—Me conseillez-vous donc de dénoncer Ursule?—m'écriai-je.
—Je vous conseille, mon enfant, d'attendre ici votre cousine, et, le jour même de son arrivée, de lui dire avec calme et fermeté: «Votre voyage à Maran était concerté avec mon mari, je ne suis pas votre dupe; je vous déclare que je suis déterminée à tout pour vous éloigner de chez moi. Je ne puis empêcher M. de Lancry de se laisser séduire par vos coquetteries, mais je ne souffrirai pas que vous veniez me braver ici; vous dominez complétement M. Sécherin, il vous sera donc très-facile, dans cinq ou six jours, de le décider à partir sous prétexte d'un refroidissement dans notre amitié, dont je vous fournirai très-naturellement l'occasion. Si vous me refusez, demain je m'adresse à votre mari, et je lui avoue franchement qu'à tort ou à raison je suis jalouse de vous, et que je le supplie de vous emmener. Voyez donc si vous voulez m'accorder de bonne grâce ce que je puis obtenir par un autre moyen.» Parlez-lui ainsi, Mathilde,—ajouta madame de Richeville,—et je vous jure qu'elle n'hésitera pas à partir... elle craindra avec raison qu'une fois les soupçons de son mari éveillés, il ne perde cette confiance aveugle qui fait toute la force, toute l'audace et tout l'avenir de votre cousine.
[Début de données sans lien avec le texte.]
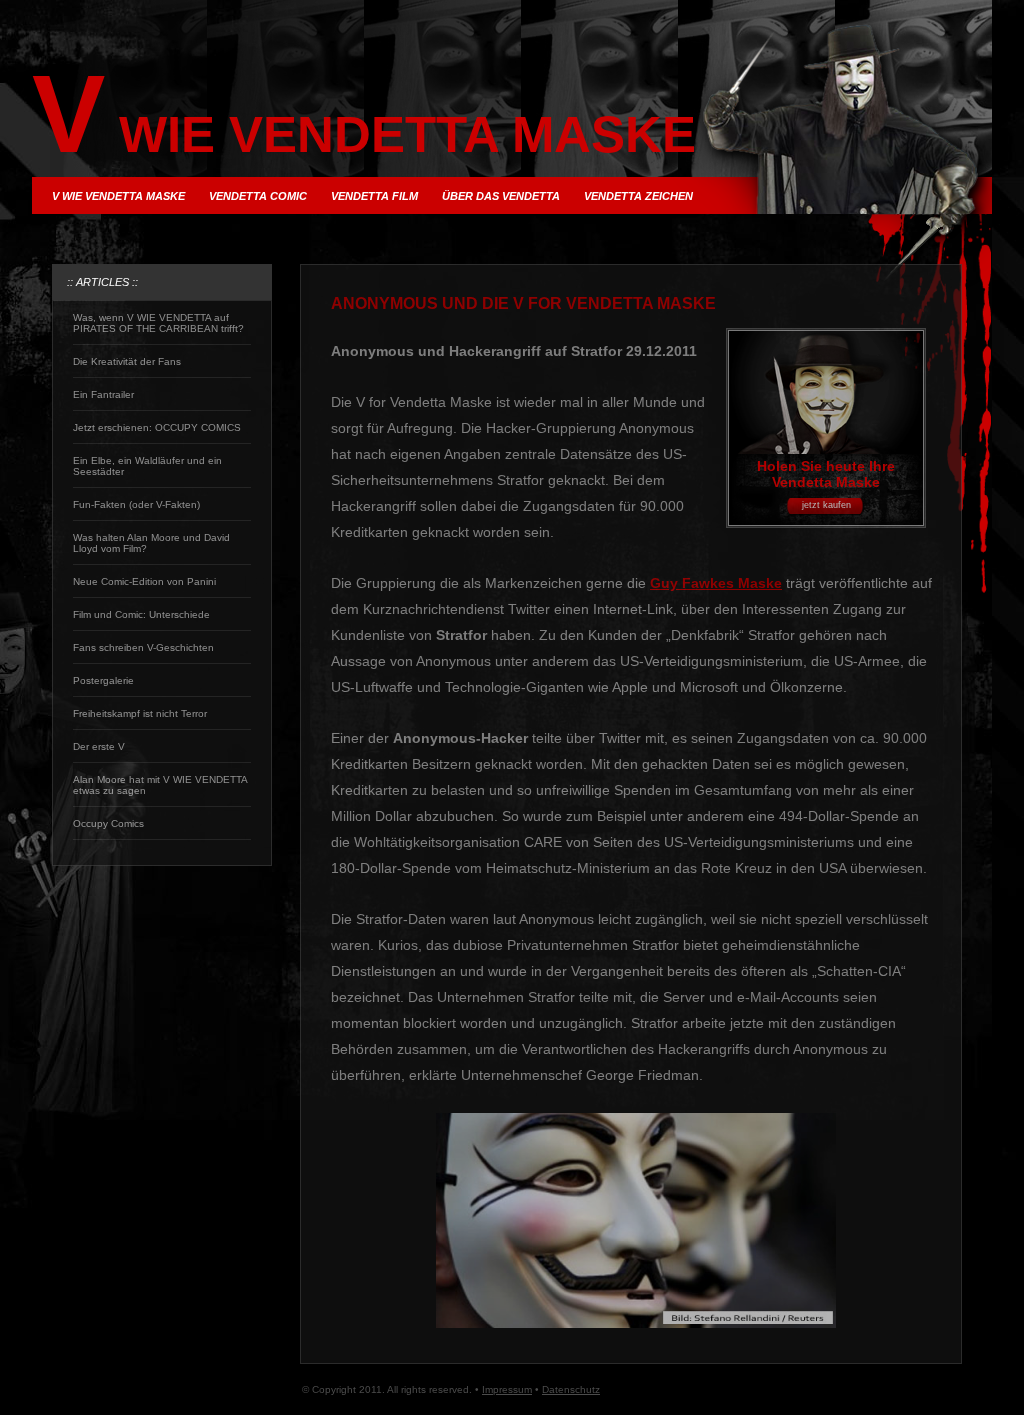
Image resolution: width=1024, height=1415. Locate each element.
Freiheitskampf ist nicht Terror (140, 713)
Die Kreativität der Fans (127, 361)
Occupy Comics (108, 823)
J'avais attentivement écouté madame de Richeville; ce qu'elle me disait me semblait juste et vrai. Mille circonstances oubliées, me revenant à l'esprit, me prouvèrent que la duchesse devinait à merveille le caractère d'Ursule. Seulement je lui avouai que je redoutais l'assurance effrontée dont ma cousine m'avait donné tant de preuves.
—Aussi, Mathilde, je vous engage surtout à ne jamais discuter avec elle; ne sortez pas de ceci: «Allez-vous-en de chez moi ou je vous démasque à votre mari,» rien de plus, rien de moins.
—Ah! madame, c'est bien cruel!
—Mathilde, pas de faiblesse! tout serait perdu.
—Hélas! madame, si Gontran ne m'aime plus... il me sacrifiera à toute autre aussi bien qu'à Ursule,—dis-je avec accablement.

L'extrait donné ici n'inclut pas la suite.